Packaging, Textiles, and the Next Generation of Stewardship
Packaging is not the only material stream under scrutiny. Textiles are rapidly emerging as one of the fastest-growing waste streams in the country. California’s textile EPR law SB 707 represents a major step toward addressing reuse, repair, and responsible end-of-life management for clothing and household textiles.

Similar textile stewardship proposals are now being considered in Washington, New York, and Rhode Island. As with packaging and batteries, textile stewardship will succeed only if implementation reflects real market conditions, supports existing infrastructure, and supports reuse and repair alongside recycling.

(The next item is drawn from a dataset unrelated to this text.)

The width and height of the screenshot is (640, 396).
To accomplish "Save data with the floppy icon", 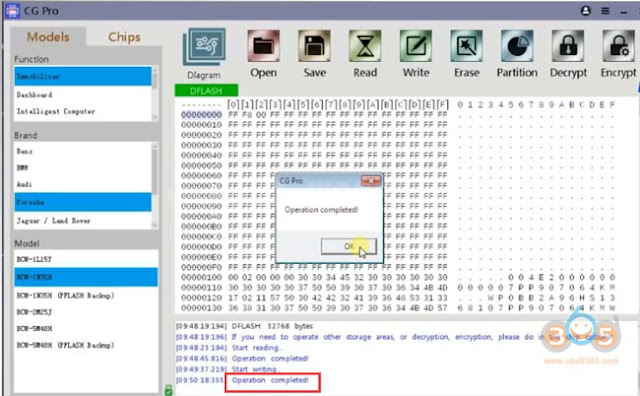I will point(314,46).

Recycling Is Only Real When It Becomes Something New
Across all recycling and stewardship policies, one issue cuts through every debate: responsible end markets. Once materials are collected and sorted by essential workers, they must be used. Recycling is only real when it becomes a new product or packaging. If materials collected for recycling are landfilled, incinerated, or stockpiled, the system has failed to deliver on its economic, environmental, and public health promises. It has also failed to honor the work of essential workers, and the trust consumers place in the system. This challenge affects every recycling program in America

Federal Attention and the Limits of Preemption
As state programs expand, federal attention has increased. The Department of Justice has sought input on how state recycling and EPR laws may affect interstate commerce, and new proposals in the U.S. House have raised questions about national harmonization and truth in labeling. At the same time, organizations such as the National Stewardship Action Council (NSAC) have cautioned that any national framework should build on strong state experience rather than preempt it, noting that many programs are still in early regulatory development and just starting operations and function as pilots, not yet as data points.

National preemption can only work when it strengthens outcomes, protects workers and consumers, and respects the role states have played as laboratories for policy innovation. We also agree that harmonization is a goal and will make compliance easier for Producer Run Organizations (PROs), but again, we need data first not preemption before having good data on what works.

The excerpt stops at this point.